__Task prompt__
Reproduce every line of the records below, requests included, multiplying each coordinate in the answers by 1.95 and rounding to whole numbers, with halves rounded up. Leave the pictures out of your answer.

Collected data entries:
--- Begin ---
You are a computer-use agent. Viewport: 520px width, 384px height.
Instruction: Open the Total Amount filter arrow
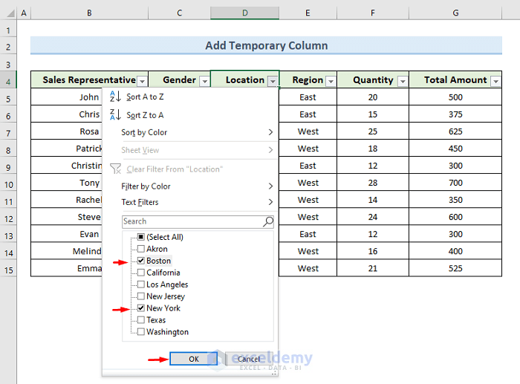click(495, 81)
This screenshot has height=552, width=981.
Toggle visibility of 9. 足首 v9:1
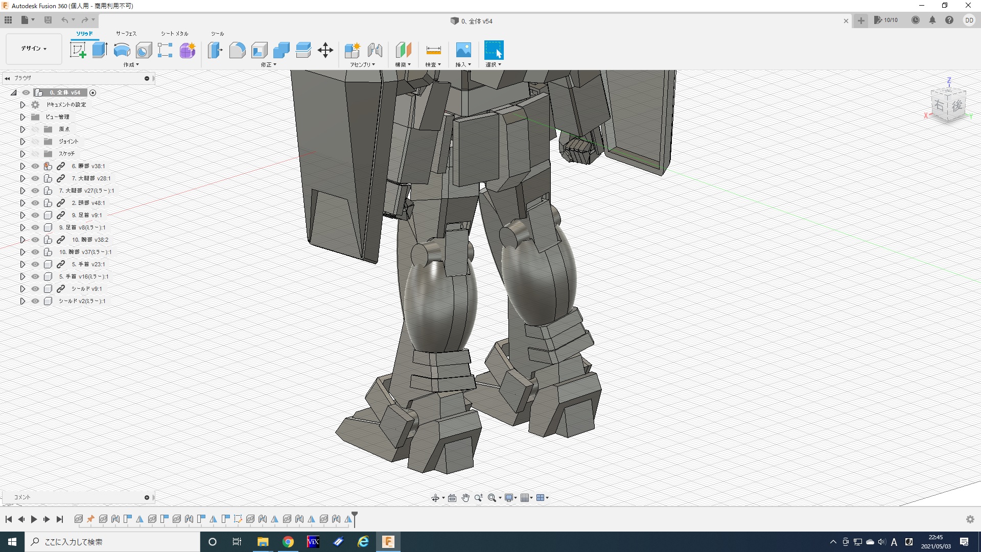tap(35, 215)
--- End ---
__Solved exercise__
You are a computer-use agent. Viewport: 520px width, 384px height.
Instruction: Open the Total Amount filter arrow
click(965, 158)
This screenshot has height=552, width=981.
Toggle visibility of 9. 足首 v9:1
tap(68, 419)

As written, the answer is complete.